Ahora con un feroz ataque del invierno, la escuela primaria del condado dónde vivo, ha reducido las horas de clases cási a cero. Y mi nieto de siete años se queda vestido y alborotado cada mañana. El suéle rechazarme el desayuno que le sirvo muy temprano, porque prefiere el que toma antes de ingresar al áula.
Sin embargo, hoy lo sorprendí con un mensaje al teléfono de que sólo habría un 'delay' de dos horas. Entonces revaluó la oferta de mi almuerzo. Y, ciértamente, había preparado un 'mashed potato' con partículas de su queso favorito, dos pequeños huevos hervidos, una tajada de 'pink salmon' encebollada, media taza de leche y un mini salero por sí acáso.
Depués de lo cuál subí a mi aposento a ponerme el uniforme del lugar dónde laboro. Pero las dificultades para entrar la pierna derecha en el pantalón, sacaron de mis adentros, la nostalgia por la paulatina pérdida de la destreza. Porque lo que antes resolvía con un salto, ahora me llevaba de bruces contra la pared.
Pero, ya sentado sobre la cama, inicié la no menos tediosa aventura de acertarle al calcetín con el pié izquierdo. Entonces, sonó un brusco portazo al frente.
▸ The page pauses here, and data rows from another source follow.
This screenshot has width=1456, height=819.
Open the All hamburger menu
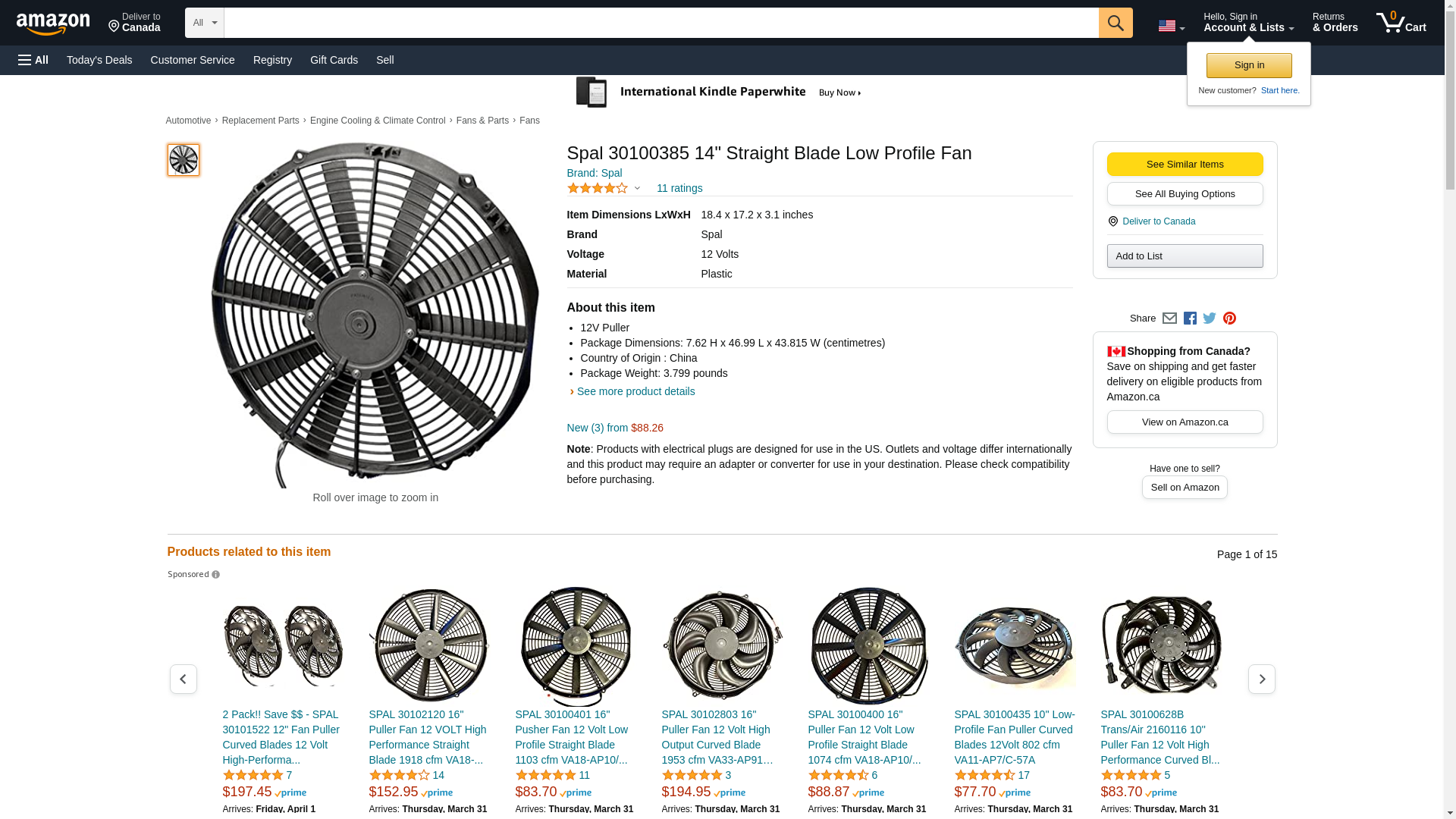[x=33, y=60]
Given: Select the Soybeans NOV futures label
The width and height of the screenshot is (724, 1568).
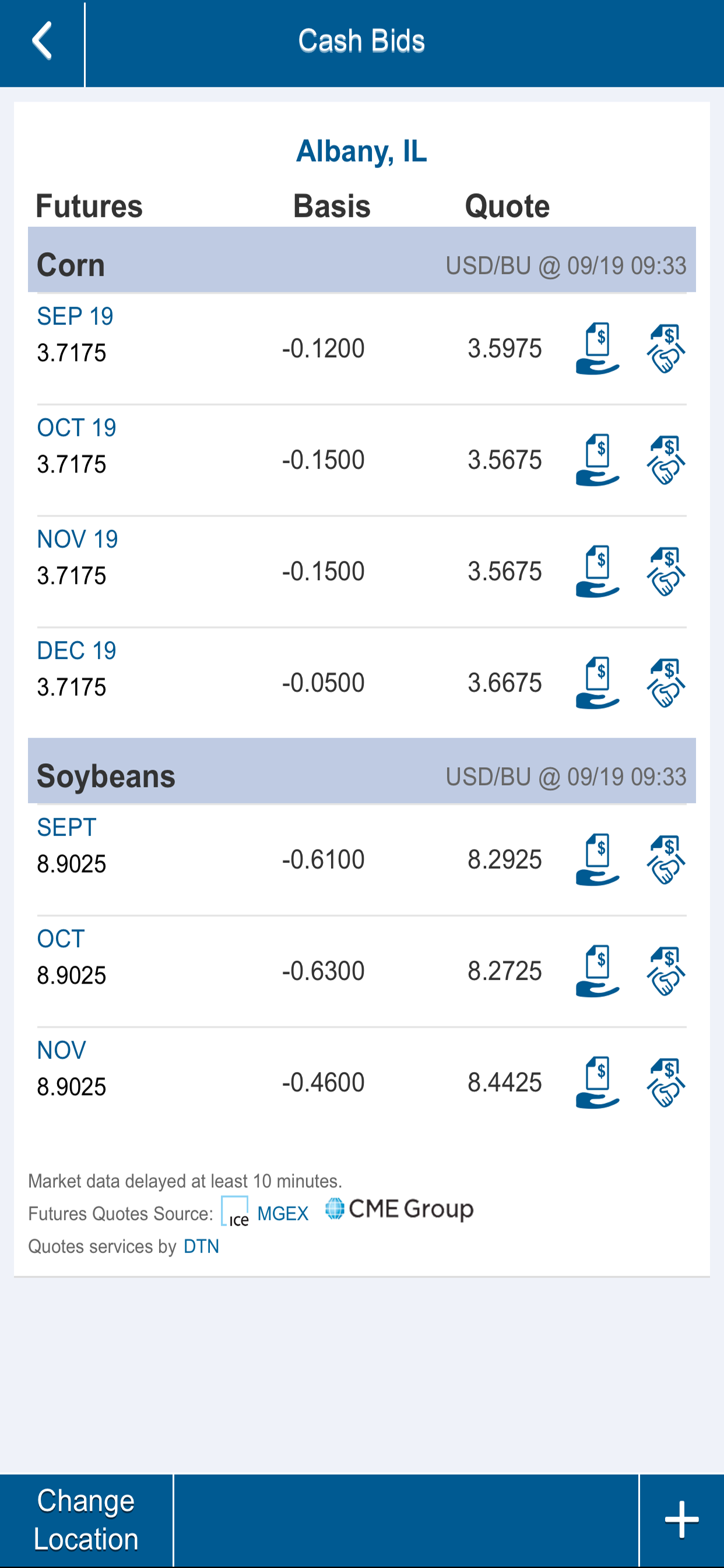Looking at the screenshot, I should click(61, 1050).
Seguido por los precisos crujidos de unas botitas que se hundían en la capa de nieves que cubría nuestra calzada.
Y fue que, insólitamente, el castizo inglés de mi señora, aunado a la mentalidad del niño, devino en interpretar que el salerito que añadí al servicio, era para derretir el manto de nieves que tapaba nuestra calle.